The European forecast model shows a significantly stronger ridge in the Pacific, and a somewhat deeper or more wide-ranging trough in northern Canada. We also note on the European model that the trough line is further to the east. The reason for this is likely because of a weaker ridge over Eastern Canada. This weaker ridge allows for more movement of the southern portion of the trough, and lines it up more with the northern trough. This model is, therefore, hinting at a turn to colder weather in Western Canada sooner than what would be suggested on the U.S. model.

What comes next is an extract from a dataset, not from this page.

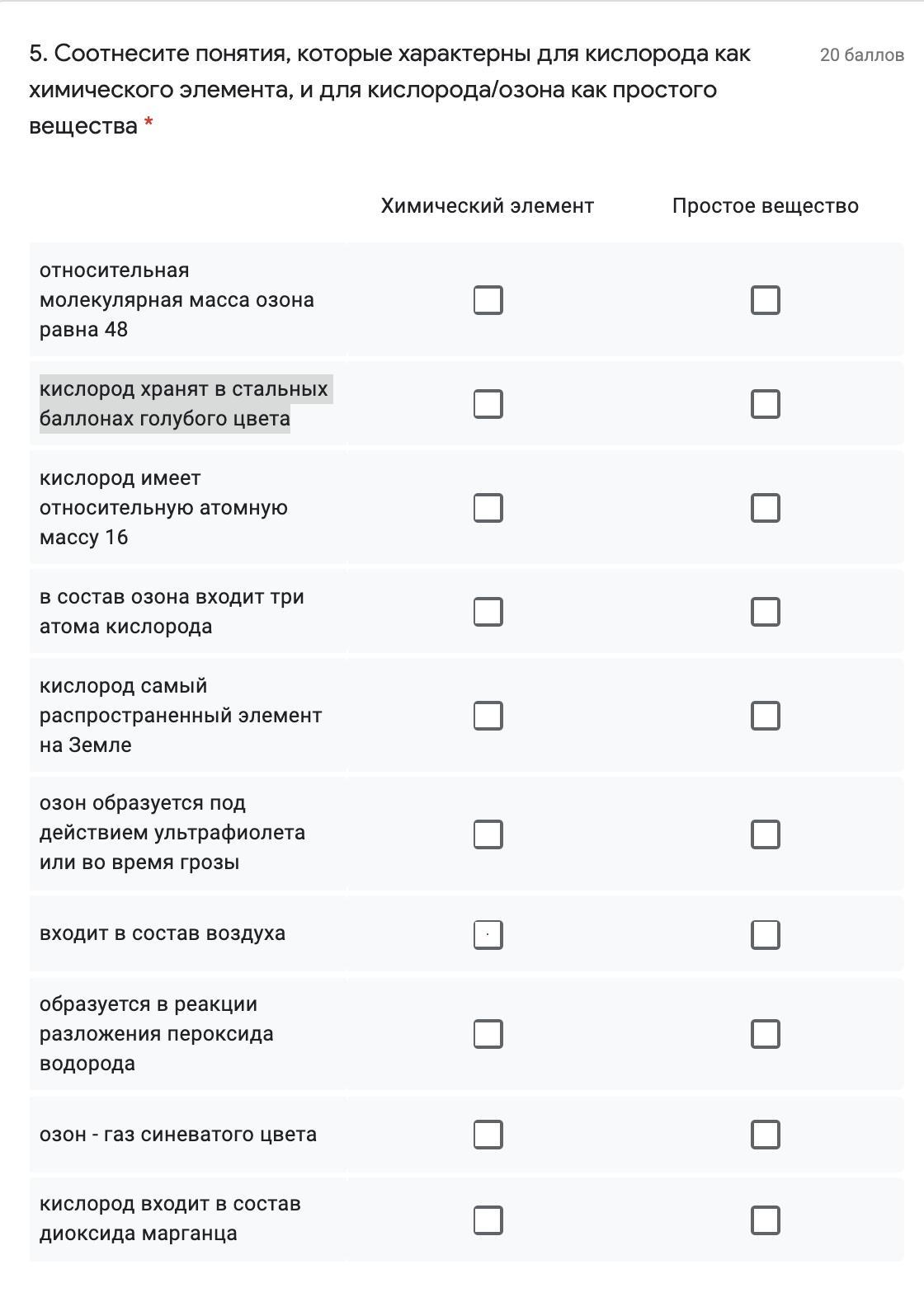Check 'Простое вещество' for 'входит в состав воздуха'
This screenshot has height=1316, width=924.
click(x=765, y=935)
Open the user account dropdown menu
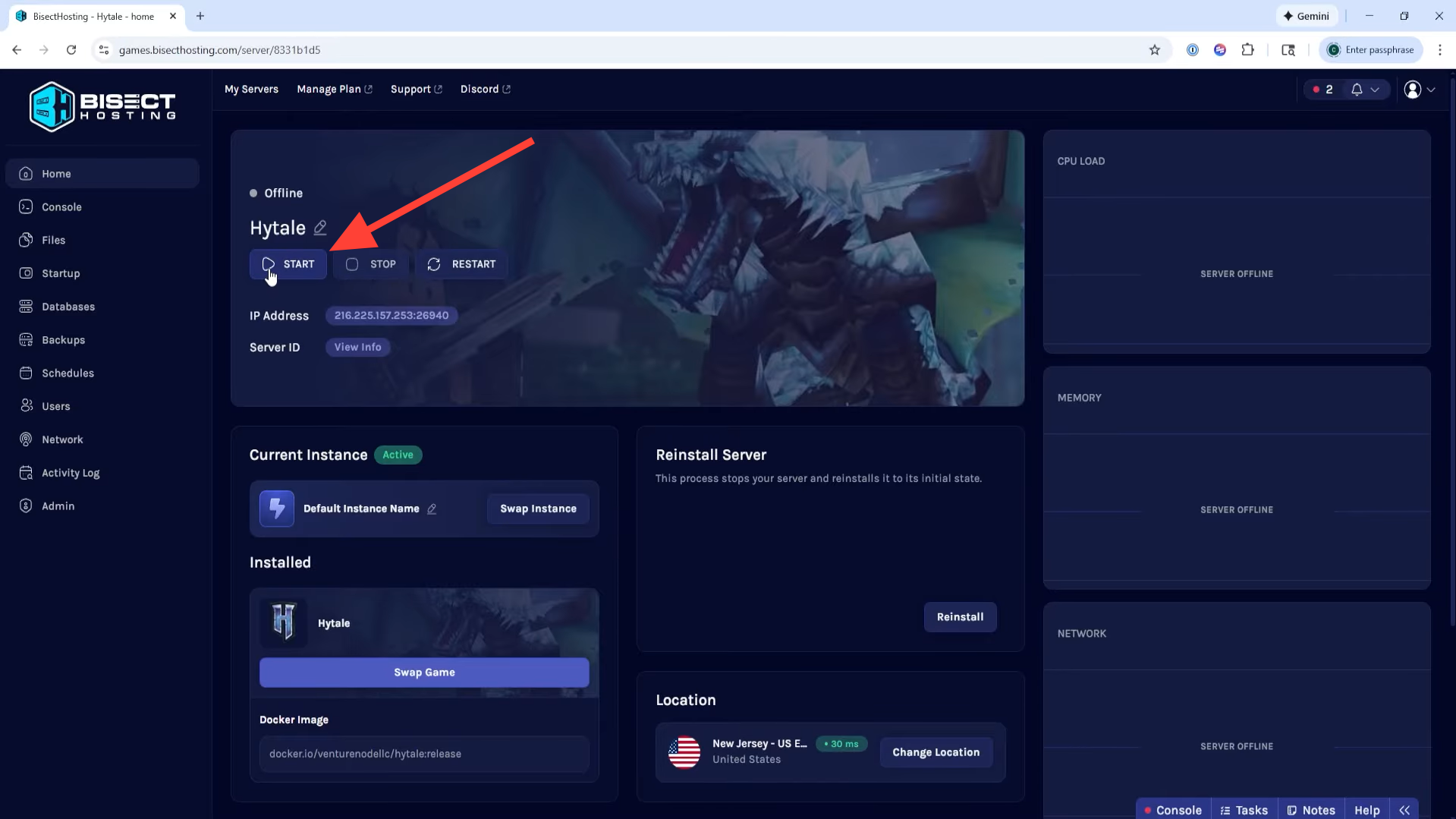 coord(1419,90)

The U.S. model maintains a stronger ridge over Central and Eastern Canada than does the European model. Ridge development in the U.S. model depiction is forecast to remain strong enough to block eastward movement of the southwest Canada trough. This, in turn, maintains the southwest flow over the Canadian Prairies, and therefore is somewhat warmer-looking than the European model. Also on the U.S. model, both the Pacific ridge and the northern Canada trough are weaker. This depiction would also suggest less of a chance for significantly colder weather for the region compared with the European model.
The chance that the Pacific ridge would merge with the polar ridge is an interesting development, and one that would suggest a turn to early cold weather. However, in order for this to be included in a high-confidence forecast we would need to see a few more changes on these maps and better model agreement. We would first look for a better link between the ridge centers in the Pacific and in the Arctic. We would also like to see the models agree in the strength of the Pacific ridge and the weakening of the eastern North American ridge. However, the potential for these features to bring a colder pattern to Western Canada is an item that certainly warrants attention.